▸ Work instructions: Rewrite everything from the line containing "row label その他" down to the line containing "Action: (146, 171)", keeping each entry's wording but raising every click coordinate in the answers by 11. Leave the pictures out.

==== Exercise materials

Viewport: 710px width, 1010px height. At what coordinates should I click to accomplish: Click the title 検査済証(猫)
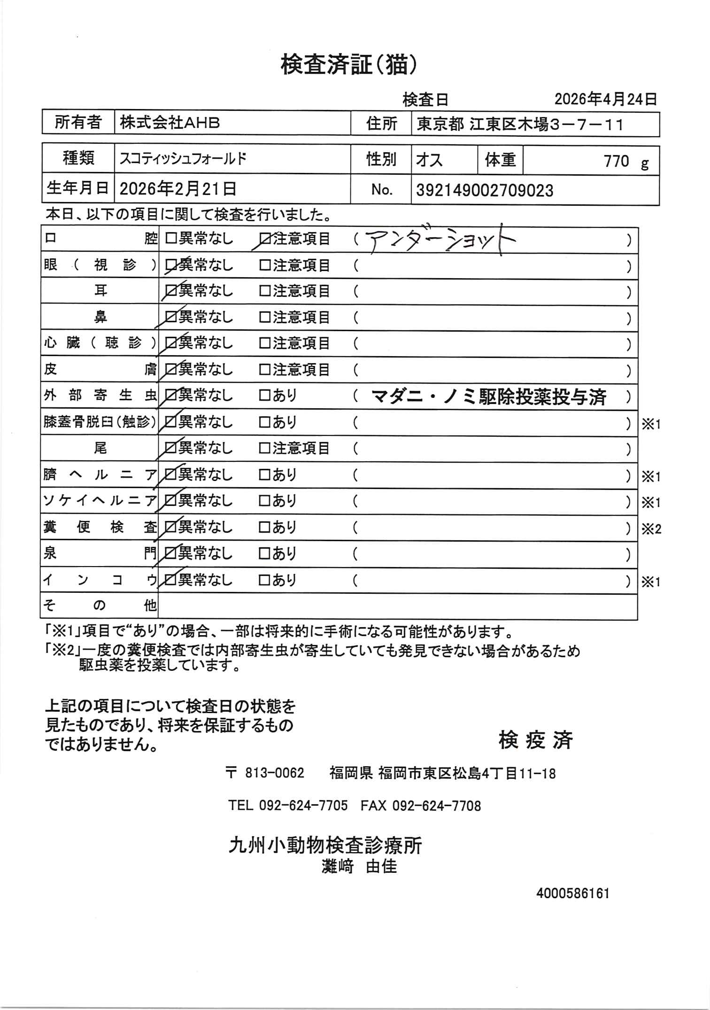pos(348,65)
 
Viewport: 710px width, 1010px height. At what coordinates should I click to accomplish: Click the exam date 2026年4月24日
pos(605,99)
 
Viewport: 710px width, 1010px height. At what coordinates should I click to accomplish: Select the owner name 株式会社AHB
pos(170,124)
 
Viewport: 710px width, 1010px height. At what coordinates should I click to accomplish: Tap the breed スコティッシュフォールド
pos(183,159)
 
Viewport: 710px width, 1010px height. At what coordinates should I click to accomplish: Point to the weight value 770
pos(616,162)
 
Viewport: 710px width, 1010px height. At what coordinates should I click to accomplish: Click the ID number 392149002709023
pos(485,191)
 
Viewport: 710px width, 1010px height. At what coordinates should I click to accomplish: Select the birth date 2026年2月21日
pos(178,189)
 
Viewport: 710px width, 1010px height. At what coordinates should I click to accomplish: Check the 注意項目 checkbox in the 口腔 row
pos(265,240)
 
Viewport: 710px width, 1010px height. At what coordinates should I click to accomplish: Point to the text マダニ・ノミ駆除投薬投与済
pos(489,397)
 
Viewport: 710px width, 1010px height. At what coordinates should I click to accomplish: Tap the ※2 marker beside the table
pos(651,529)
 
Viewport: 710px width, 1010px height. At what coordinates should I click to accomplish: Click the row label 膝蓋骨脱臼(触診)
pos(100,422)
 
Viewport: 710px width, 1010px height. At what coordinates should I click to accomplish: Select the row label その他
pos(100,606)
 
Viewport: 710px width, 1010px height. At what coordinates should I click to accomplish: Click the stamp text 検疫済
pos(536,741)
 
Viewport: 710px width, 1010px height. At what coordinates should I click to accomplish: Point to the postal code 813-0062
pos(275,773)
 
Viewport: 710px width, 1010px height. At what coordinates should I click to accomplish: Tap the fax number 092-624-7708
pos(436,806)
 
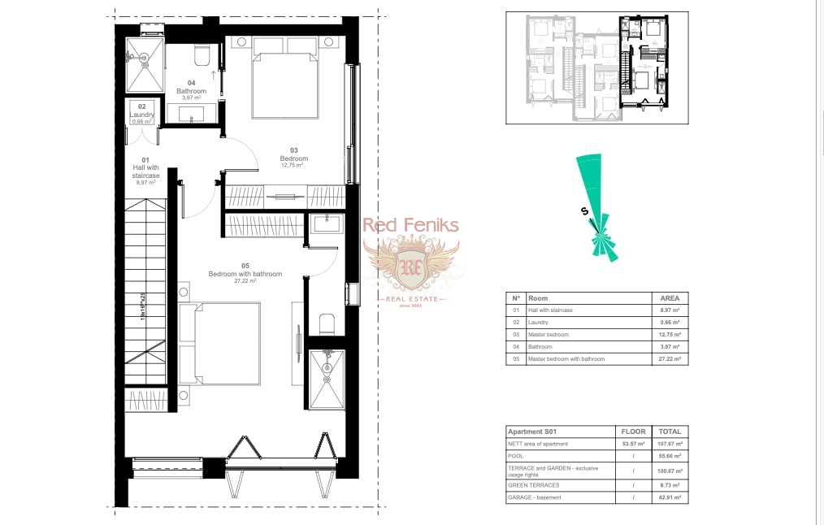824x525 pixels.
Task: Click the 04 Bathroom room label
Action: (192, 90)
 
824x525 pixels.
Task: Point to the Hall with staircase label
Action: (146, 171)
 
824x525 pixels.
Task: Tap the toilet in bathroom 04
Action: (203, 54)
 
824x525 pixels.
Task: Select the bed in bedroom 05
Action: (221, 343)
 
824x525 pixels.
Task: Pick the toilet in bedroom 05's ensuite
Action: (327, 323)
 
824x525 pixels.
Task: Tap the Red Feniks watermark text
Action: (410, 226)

========
==== Exercise materials

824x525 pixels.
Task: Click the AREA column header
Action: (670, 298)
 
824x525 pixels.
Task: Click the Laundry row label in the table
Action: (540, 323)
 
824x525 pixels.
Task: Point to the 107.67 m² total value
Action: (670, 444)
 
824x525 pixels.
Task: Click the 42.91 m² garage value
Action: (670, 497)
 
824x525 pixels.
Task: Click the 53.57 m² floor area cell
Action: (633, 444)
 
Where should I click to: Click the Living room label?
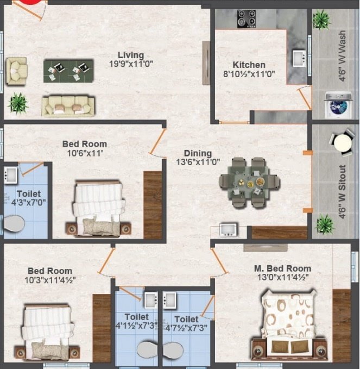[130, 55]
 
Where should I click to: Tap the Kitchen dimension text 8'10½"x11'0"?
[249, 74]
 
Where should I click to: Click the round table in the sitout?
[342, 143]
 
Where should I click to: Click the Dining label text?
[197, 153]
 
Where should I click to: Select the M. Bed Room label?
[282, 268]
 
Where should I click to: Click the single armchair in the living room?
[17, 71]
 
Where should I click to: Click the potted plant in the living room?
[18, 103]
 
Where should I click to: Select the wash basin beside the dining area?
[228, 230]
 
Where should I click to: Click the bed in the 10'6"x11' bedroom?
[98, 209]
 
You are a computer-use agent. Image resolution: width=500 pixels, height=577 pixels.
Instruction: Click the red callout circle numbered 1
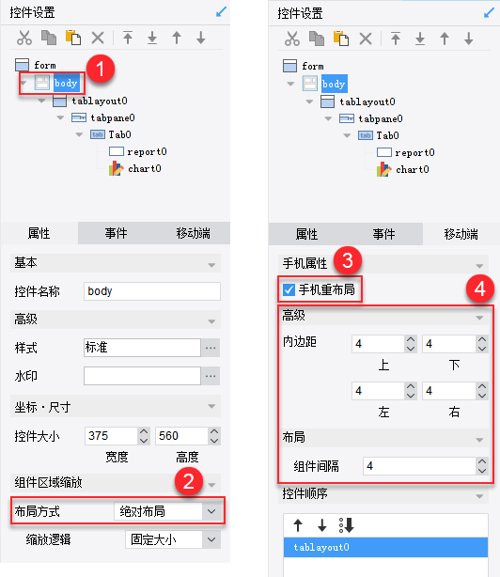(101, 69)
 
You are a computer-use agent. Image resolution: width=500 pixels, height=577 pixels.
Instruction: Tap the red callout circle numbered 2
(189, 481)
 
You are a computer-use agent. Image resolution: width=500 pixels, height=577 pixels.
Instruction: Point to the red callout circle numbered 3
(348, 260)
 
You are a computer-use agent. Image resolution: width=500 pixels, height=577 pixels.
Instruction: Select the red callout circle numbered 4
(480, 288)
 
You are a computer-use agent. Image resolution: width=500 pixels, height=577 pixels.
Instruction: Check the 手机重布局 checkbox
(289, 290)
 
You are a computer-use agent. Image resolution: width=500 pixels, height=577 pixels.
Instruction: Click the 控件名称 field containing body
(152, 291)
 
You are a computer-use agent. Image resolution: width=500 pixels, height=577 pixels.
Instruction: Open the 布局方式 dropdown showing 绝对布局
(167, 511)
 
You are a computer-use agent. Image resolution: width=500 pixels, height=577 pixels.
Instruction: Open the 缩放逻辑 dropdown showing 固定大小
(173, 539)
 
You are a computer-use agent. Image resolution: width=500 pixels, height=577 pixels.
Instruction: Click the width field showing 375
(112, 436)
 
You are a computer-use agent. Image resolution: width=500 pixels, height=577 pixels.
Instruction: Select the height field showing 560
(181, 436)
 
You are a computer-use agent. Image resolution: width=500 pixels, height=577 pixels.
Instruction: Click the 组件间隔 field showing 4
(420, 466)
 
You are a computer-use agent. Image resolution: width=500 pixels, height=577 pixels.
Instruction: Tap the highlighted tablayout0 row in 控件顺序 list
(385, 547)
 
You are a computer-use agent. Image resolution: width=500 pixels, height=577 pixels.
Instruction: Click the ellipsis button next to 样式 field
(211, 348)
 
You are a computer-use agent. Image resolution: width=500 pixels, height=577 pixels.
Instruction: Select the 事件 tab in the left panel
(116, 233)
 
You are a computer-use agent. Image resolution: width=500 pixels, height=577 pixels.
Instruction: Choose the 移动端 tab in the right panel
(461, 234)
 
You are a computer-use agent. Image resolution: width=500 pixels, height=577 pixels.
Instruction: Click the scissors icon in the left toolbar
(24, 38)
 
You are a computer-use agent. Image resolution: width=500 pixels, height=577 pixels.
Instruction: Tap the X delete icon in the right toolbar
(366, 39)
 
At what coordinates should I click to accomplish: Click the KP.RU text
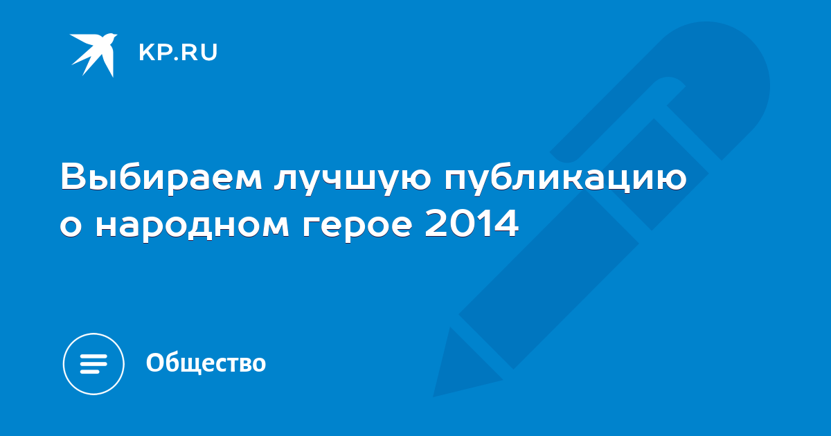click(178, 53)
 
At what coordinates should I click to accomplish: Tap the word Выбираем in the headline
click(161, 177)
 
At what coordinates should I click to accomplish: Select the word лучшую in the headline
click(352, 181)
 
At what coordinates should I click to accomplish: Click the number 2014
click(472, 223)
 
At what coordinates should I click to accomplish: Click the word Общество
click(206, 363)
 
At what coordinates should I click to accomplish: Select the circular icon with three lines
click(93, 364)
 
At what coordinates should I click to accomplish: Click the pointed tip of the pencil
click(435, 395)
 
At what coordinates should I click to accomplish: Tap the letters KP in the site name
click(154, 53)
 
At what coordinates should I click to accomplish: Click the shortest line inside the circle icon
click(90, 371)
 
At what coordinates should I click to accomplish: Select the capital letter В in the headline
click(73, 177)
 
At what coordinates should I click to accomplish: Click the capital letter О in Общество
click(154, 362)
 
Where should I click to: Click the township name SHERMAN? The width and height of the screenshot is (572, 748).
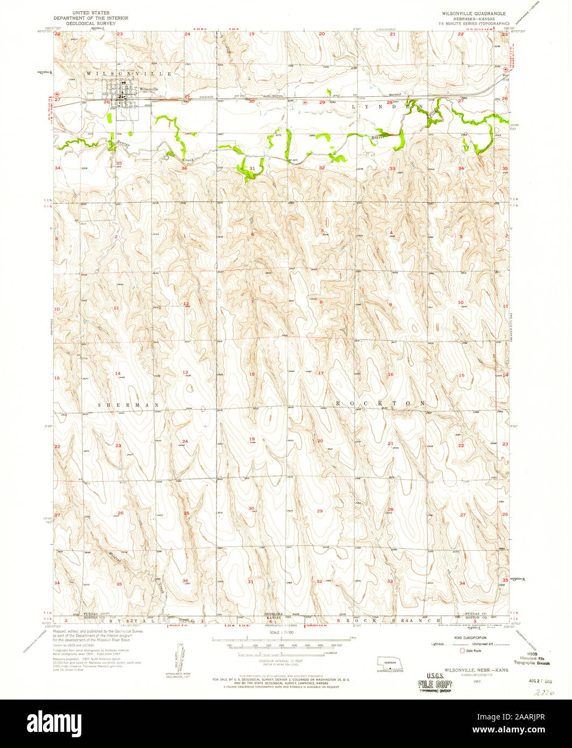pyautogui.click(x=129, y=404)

========

▸ Solution:
Viewport: 710px width, 1010px height. At what coordinates should I click to accomplish: Select the row label その他
pos(111,617)
 
Viewport: 710px width, 1010px height. At what coordinates should I click to accomplish: Click the stamp text 検疫済
pos(547,752)
 
Viewport: 710px width, 1010px height. At what coordinates should I click to accomplish: Point to the postal code 813-0062
pos(286,784)
 
Viewport: 710px width, 1010px height. At what coordinates should I click to accomplish: Tap the fax number 092-624-7708
pos(447,817)
 
824x525 pixels.
Task: Click the 04 Bathroom room label
Action: (203, 101)
 
824x525 pixels.
Task: Point to the Hall with staircase label
Action: (157, 182)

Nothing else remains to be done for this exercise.